As the nation braces for elections fevers, it is timely to examine the two men at the helm of their respective parties to highlight some of the positives that they bring to the mother of all contests. At its root, this sweeping canvas is less of a character sketch, and more of a thirty-five-thousand-feet overview.
This is not about which leader has any edge, or which one is lacking; merely straight comparing and contrasting, as reinforced by the facts.
There may be allusion to a believed disadvantage here and there, but no more. To repeat: this is about what is positive and recommended, at least to their own.
First, there is the age factor; there is a quarter century differential between the two, something that can be crucial in the sure-to-come grueling demands of the political hustings; this could end up being a deficit.
Second, and closely linked, are the health circumstances of both captains: one is recovering (nicely) from a dreaded condition; the other has no public reports of anything. Period. What may be viewed as a concern in terms of age is now compounded by an attendant drain.
The reports are warming; the reality as to durability is a shade cooler, especially for the longer-term. By way of digression, an integral aspect of the present vicious junkyard dogfight is oil. Whichever group lands in the winner’s circle at the inception of the production stream and revenue collection is powerfully positioned to establish a rulership hegemony over the burgeoning oil empire.
The operative phrase is oil cum political dynasty. Think immovability. Think ugly. Think likely nasty, too. Both age and health will take center stage at some point. The question is who and what are behind these men.
The same almost diametrically opposite realities characterize the two leaders relative to their underlining group architecture.
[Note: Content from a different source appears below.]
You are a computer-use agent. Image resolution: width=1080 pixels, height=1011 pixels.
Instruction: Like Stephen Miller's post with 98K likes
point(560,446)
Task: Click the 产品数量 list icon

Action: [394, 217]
One leader can rightfully boast of, if he so desires, an unchallengeable stranglehold on his supporting cast; in many respects it is a cast of cameos with a single star, one overwhelming power that compels fealty.
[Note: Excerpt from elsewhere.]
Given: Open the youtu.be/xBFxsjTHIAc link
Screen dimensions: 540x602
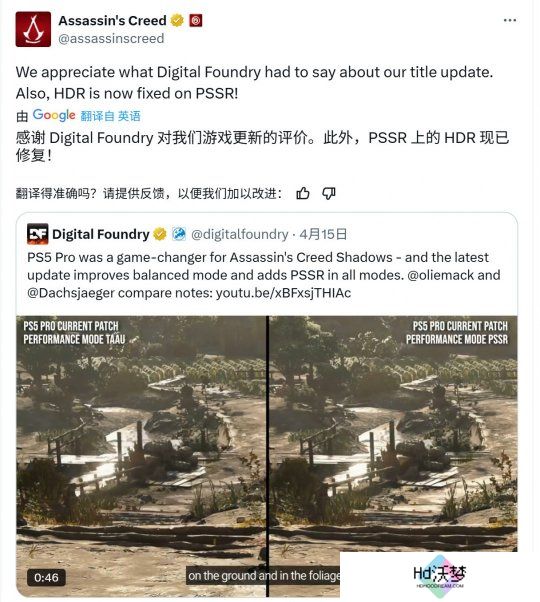Looking at the screenshot, I should click(x=283, y=293).
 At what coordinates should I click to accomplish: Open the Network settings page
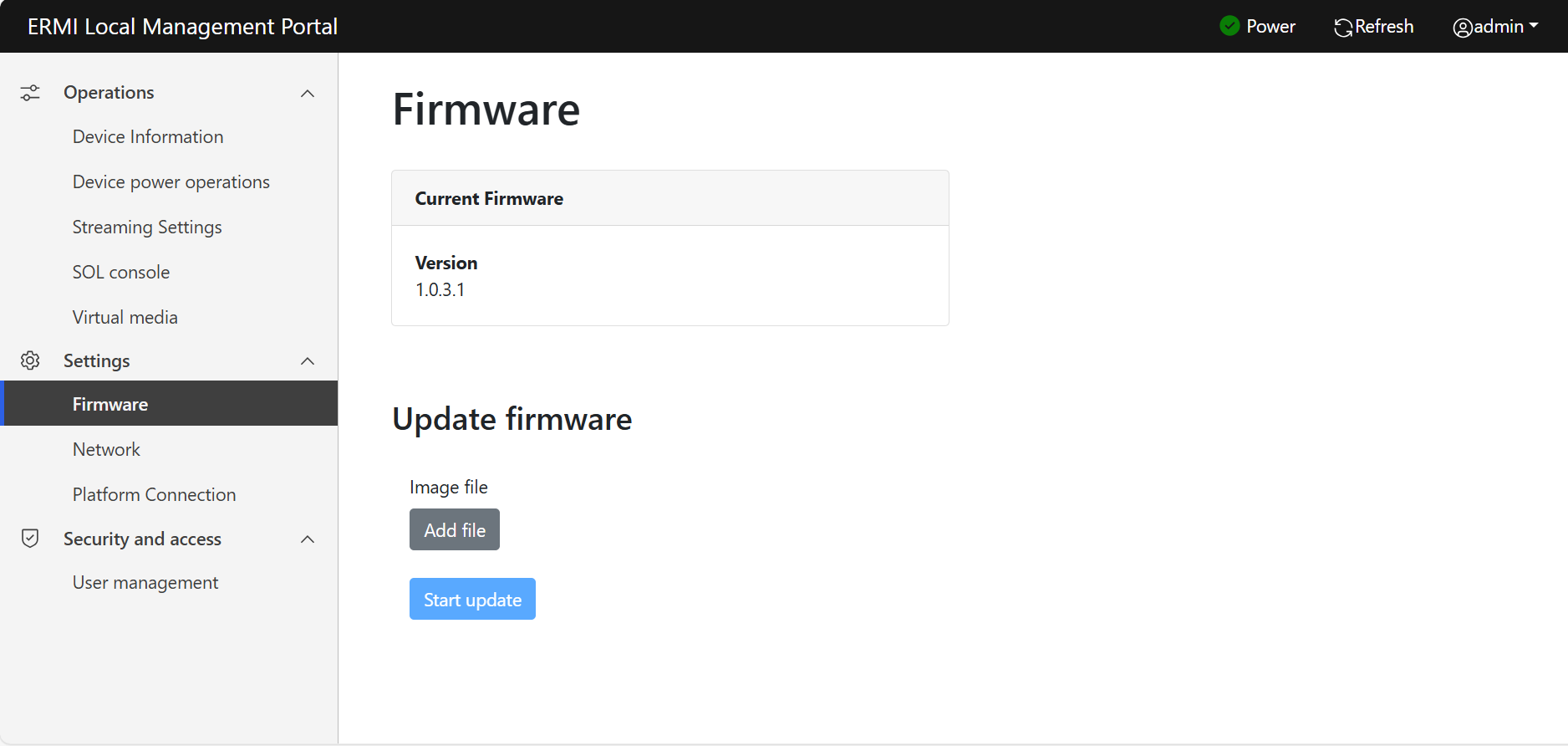coord(106,449)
This leadership structure is more akin to a situation indicative of primus inter pares: it is of exhortation, whereas the other is by conscription. There are the ambitious and impatient within the fold; they like their own succession plans.
In other words, though the leadership grip cannot be described as precarious, it does possess some fluid thinness in the midst. As things add up, men get ideas. After all, the prize is oil.
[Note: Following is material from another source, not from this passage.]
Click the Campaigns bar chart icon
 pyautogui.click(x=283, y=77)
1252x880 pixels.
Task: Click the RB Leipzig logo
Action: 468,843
Fourth, and progressing to the more qualitative, there is the matter of style. The contrasts now in the realm of intangibles continue unabated. There is corrosive political savviness for immediate gratification versus technocratic managerial blandness premised on the long view; the former galvanizes locally; the latter incurs receptivity internationally.
The saga of the aggressive seasoned politico probing for any edge arrayed against unthawing corporate iciness. The objectives and potencies are clear, in this big game for the biggest rewards.
Fifth, verbiage from one part has manifested searing ingredients that range from the provoking to the upheaving to the agitating.
From a purely political perspective, those ingredients sell well. On the other hand, the language of the next is reluctant and distant; occasions are very few that go for jugular or gut. The ring and slash are not there; it is part of the overall political comportment.
Sixth, reputationally, none has cast any ethical stone at one. Matters not in Guyana.
For emphasis: nothing is material, given the electoral bases. Hang a cup around a red statue and put a palm tree in a green basket and the reactions are the same. Never about issues; only about the party.